Description of problem:
I had a device with an XFS filesystem on it. I have tried to unmount it but it's stuck in xfs_ai* (see ps | grep umount output below). Something in the kernel, xfs driver(?) is generating messages (see below) with this text "xfs_log_force: error -5 returned."
Usually I umount disks that have dropped ready, run fsck on them and remount them. I've been experimenting with XFS and LARGE disks. This disk is a 4TB Seagate Sata drive. It will NOT mount now and gives messages below. I'm not sure what to do now. I have power cycled the failing disk enclosure (SIIG USB Docking Station) and the drives come back but the XFS drive fails to mount.
Version-Release number of selected component (if applicable):
Steps to Reproduce:
1.Attach a disk with a filesystem of type XFS in a USB Docking Station and make the drive busy.
2.power off the drive
3.possibly see the repeating message about xfs_log_force
4.power on the drive; notice that it may come back as a different drive letter
5.attempt to mount the drive
F S UID PID PPID CLS PRI ADDR SZ WCHAN STIME TTY TIME CMD
4 D root 3368 18040 TS 19 - 31501 xfs_ai 14:42 pts/31 00:00:00 umount /sdj1
Feb 15 14:58:33 fc21 kernel: [165768.636657] XFS (sdh1): xfs_log_force: error -5 returned.
Feb 15 14:58:33 fc21 kernel: [165768.686710] XFS (sdh1): xfs_log_force: error -5 returned.
Feb 15 14:58:33 fc21 kernel: [165768.736791] XFS (sdh1): xfs_log_force: error -5 returned.
Feb 15 14:58:33 fc21 kernel: [165768.786812] XFS (sdh1): xfs_log_force: error -5 returned.
Feb 15 14:58:33 fc21 kernel: [165768.836888] XFS (sdh1): xfs_log_force: error -5 returned.
mount /dev/sdi1 /mnt
mount: wrong fs type, bad option, bad superblock on /dev/sdi1,
missing codepage or helper program, or other error
In some cases useful info is found in syslog - try
dmesg | tail or so.
> # mount /dev/sdi1 /mnt
> mount: wrong fs type, bad option, bad superblock on /dev/sdi1,
> missing codepage or helper program, or other error
> In some cases useful info is found in syslog - try
> dmesg | tail or so.
and what did dmesg | tail say immediately after that mount attempt?
I rebooted this system due to the LARGE number of messages filling up /var/log/...
When I mounted the disk, it took a while but finally mounted.

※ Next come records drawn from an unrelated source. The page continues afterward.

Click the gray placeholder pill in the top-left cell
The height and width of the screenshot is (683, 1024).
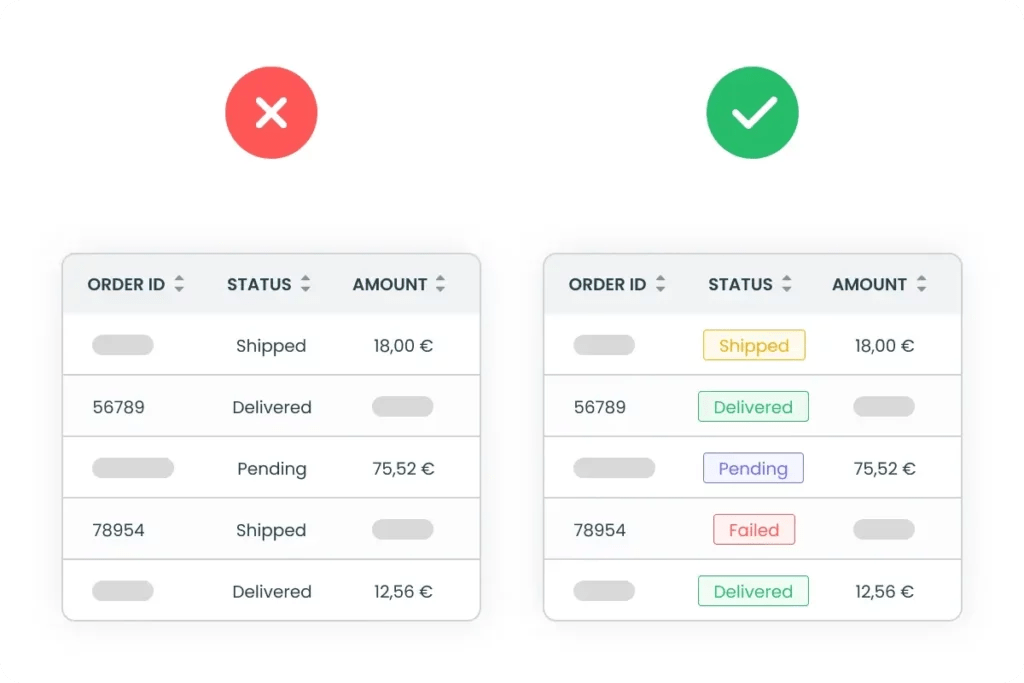tap(122, 344)
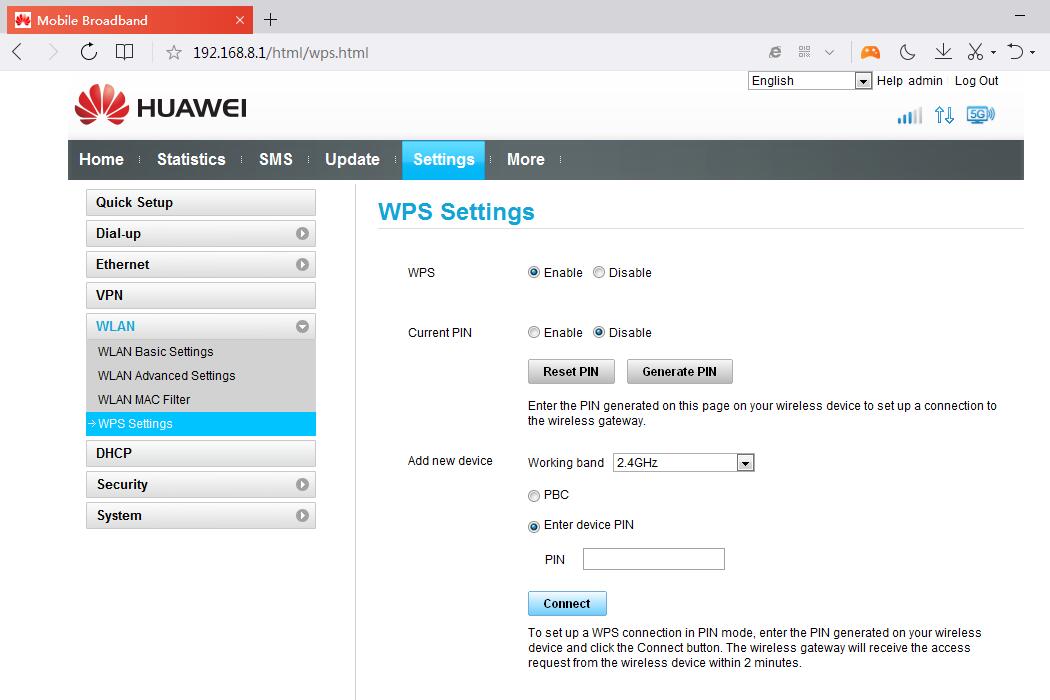The height and width of the screenshot is (700, 1050).
Task: Open the bookmarks book icon
Action: click(x=124, y=52)
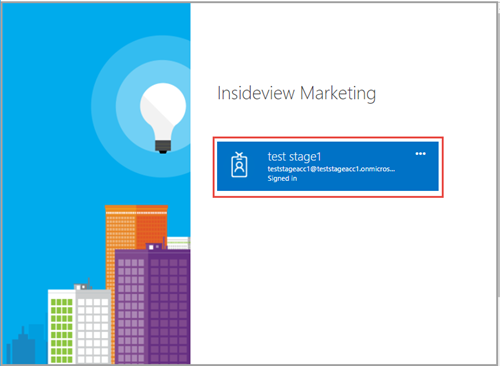Image resolution: width=500 pixels, height=366 pixels.
Task: Click the empty white area below account tile
Action: 343,280
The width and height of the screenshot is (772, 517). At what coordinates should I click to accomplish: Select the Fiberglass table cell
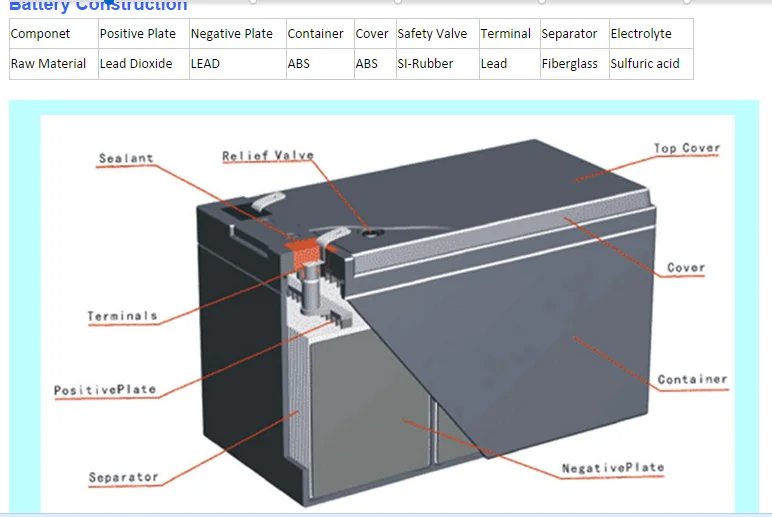(569, 64)
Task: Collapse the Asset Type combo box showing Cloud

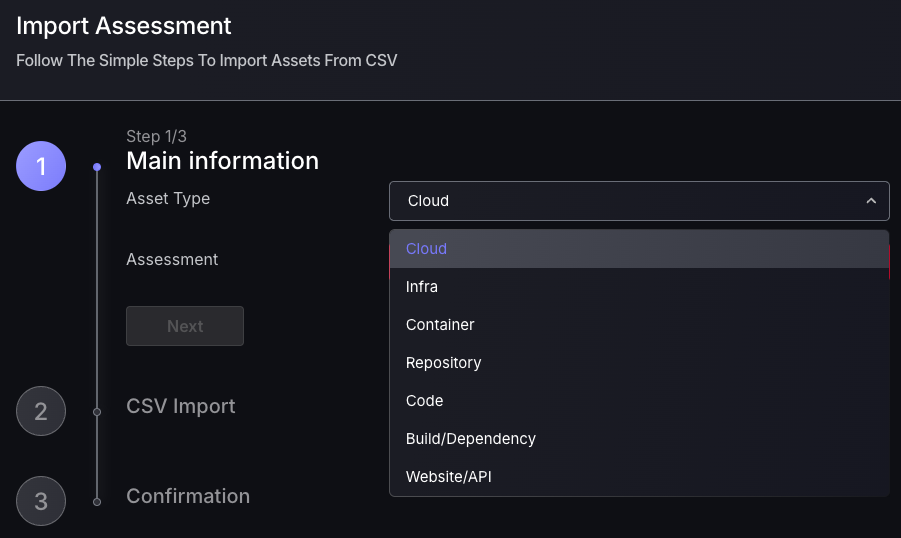Action: [x=638, y=201]
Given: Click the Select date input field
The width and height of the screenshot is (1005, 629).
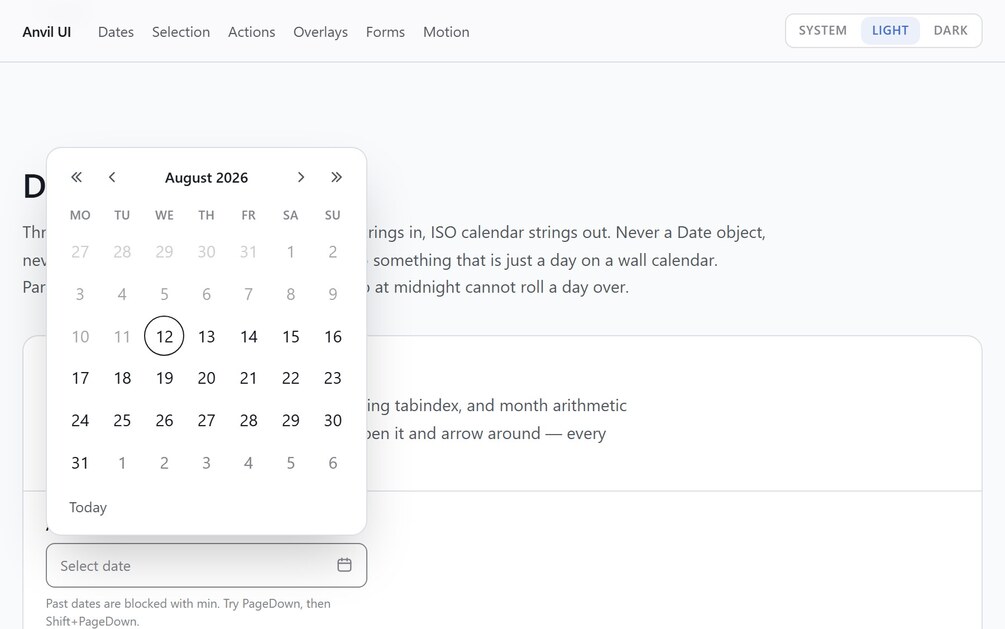Looking at the screenshot, I should pyautogui.click(x=206, y=566).
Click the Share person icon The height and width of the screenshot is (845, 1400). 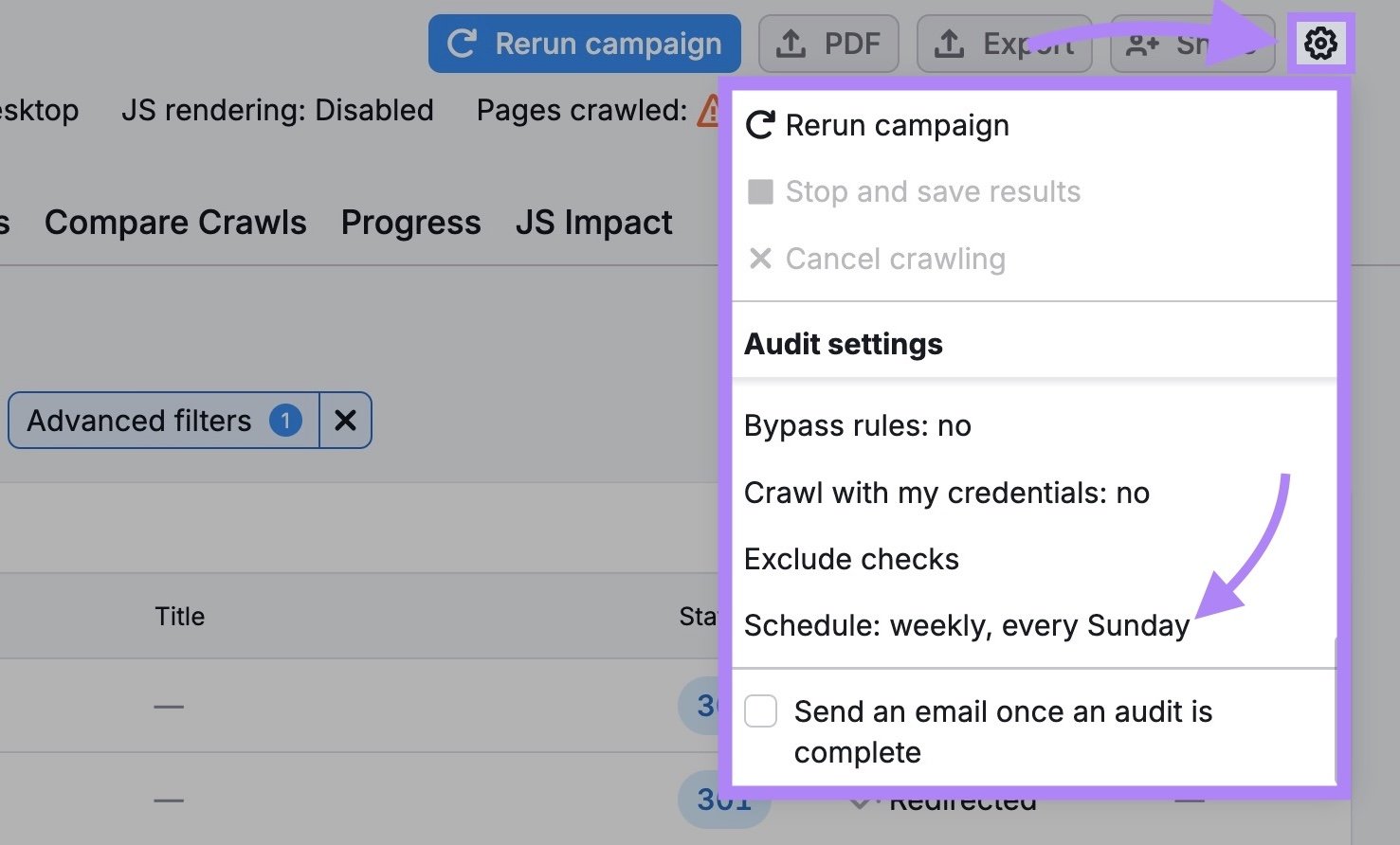coord(1140,42)
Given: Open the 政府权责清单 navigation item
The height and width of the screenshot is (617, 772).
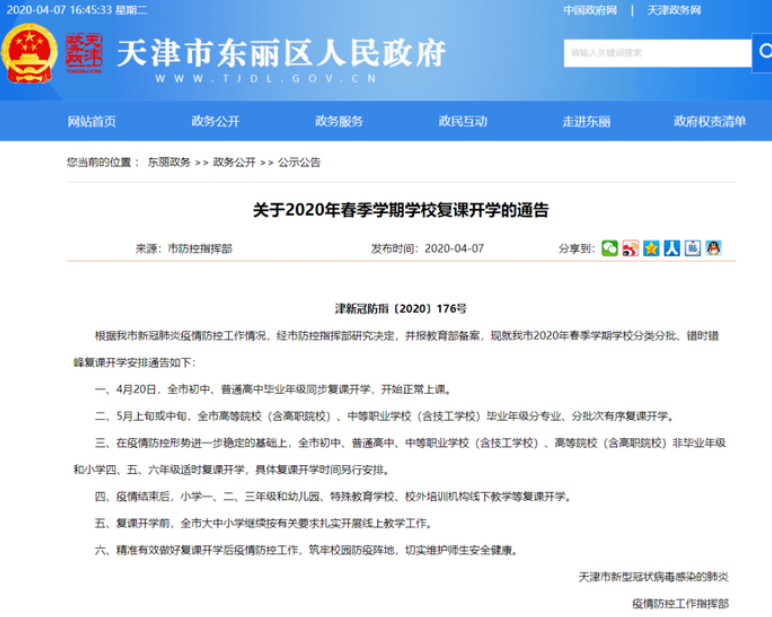Looking at the screenshot, I should tap(709, 122).
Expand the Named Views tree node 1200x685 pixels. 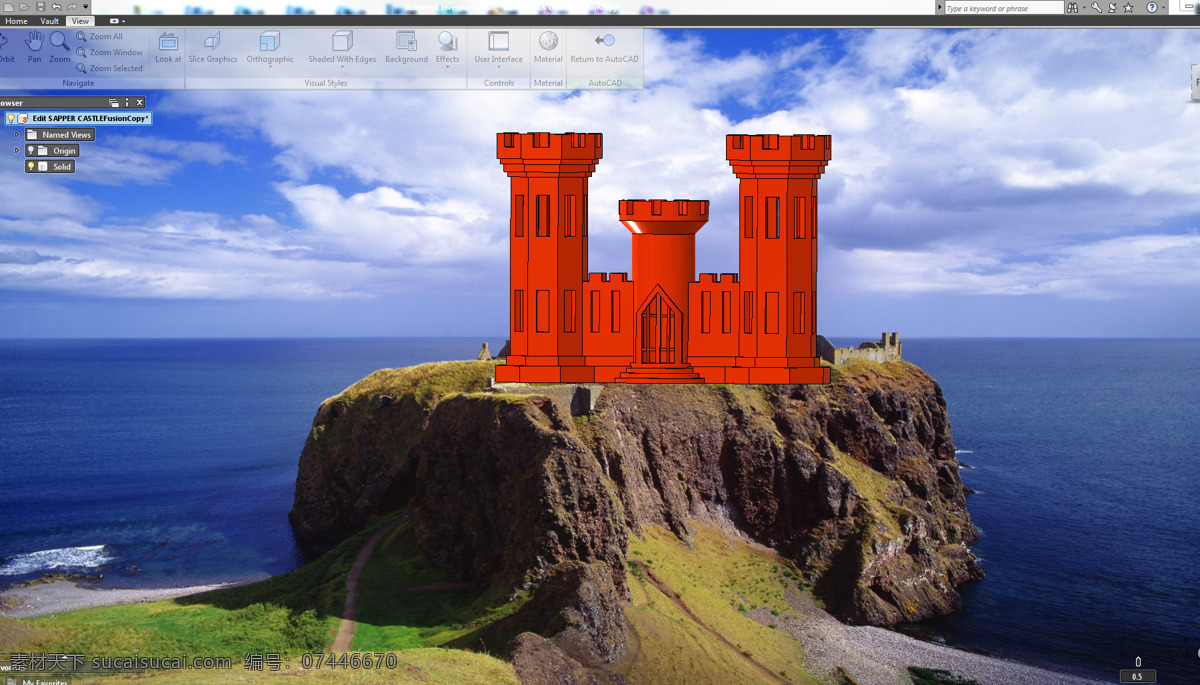[17, 135]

XFS was replaying the journal.
If/when the problem happens again, I will get the dmesg buffer.
We can leave this bug open or close it and I'll re-open it if/when the problem re-appears.
Do you want to proceed differently?
Here is what I suspect happened.
> Steps to Reproduce:
> 1.Attach a disk with a filesystem of type XFS in a USB Docking Station and make the drive busy.
> 2.power off the drive
Ok, at this point, the filesystem is going to be unhappy...
> 3.possibly see the repeating message about xfs_log_force
... because it can't do IO to the device anymore
> 4.power on the drive; notice that it may come back as a different drive letter
This new device number is as expected, or at least out of xfs's control. So pending IOs to the old device continue failing; xfs tends to retry until a truly critical error occurs. You could kill this by manually shutting down the filesystem, i.e.
# xfs_io -x -c shutdown /path/to/mountpoint
and then unmounting it.
But, in any case, this fs is still mounted from the kernel POV, so ...
> 5.attempt to mount the drive
... mount fails and tells you to look at dmesg; I would imagine that it told you that you were trying to mount a filesystem UUID which was already mounted. You could look in /var/log/messages, grep -i uuid /var/log/messages perhaps.
In any case, this is pretty much all expected.
We are talking about reducing that "retry forever" behavior, and shutting down after sufficient failed attempts.
Unmounting the filesystem failed AND I was getting several error messages per second and /var was filling up quickly even though mine is 7GB. I powered off the drive in the vain hope that XFS would get an interrupt and figure out that the disk was no longer present. It did NOT. I chose to reboot and that took a while because XFS appeared to be doing an fsck analogy. Things are cool now as far as I can tell.
Your suggested solution sounds good. Is there no way for the system to determine that this error is a SERIOUS one (I.E., no disk) and abandoning the retry attempts? Purge it's IO queue and all other requests for operations to that disk?
It's possible for a disk to disappear, and then reappear - think an unplugged and re-plugged SAN cable for example. We don't necessarily want to bail out right away on an error.
On the other hand, we don't want to retry forever, and we don't need to fill the logs while we retry.
Our best heuristic is probably a time-based approach, and give up after we've failed for "long enough."
Right now, your best approach in a situation like this is to take administrative action, use xfs_io to shut down the fs, and unmount it.
I'm going to CLOSE/NOTABUG this one, because it's actually all working as currently designed. We do have plans to change that design, though. I'm just not sure we need to keep this bug open to do it. :)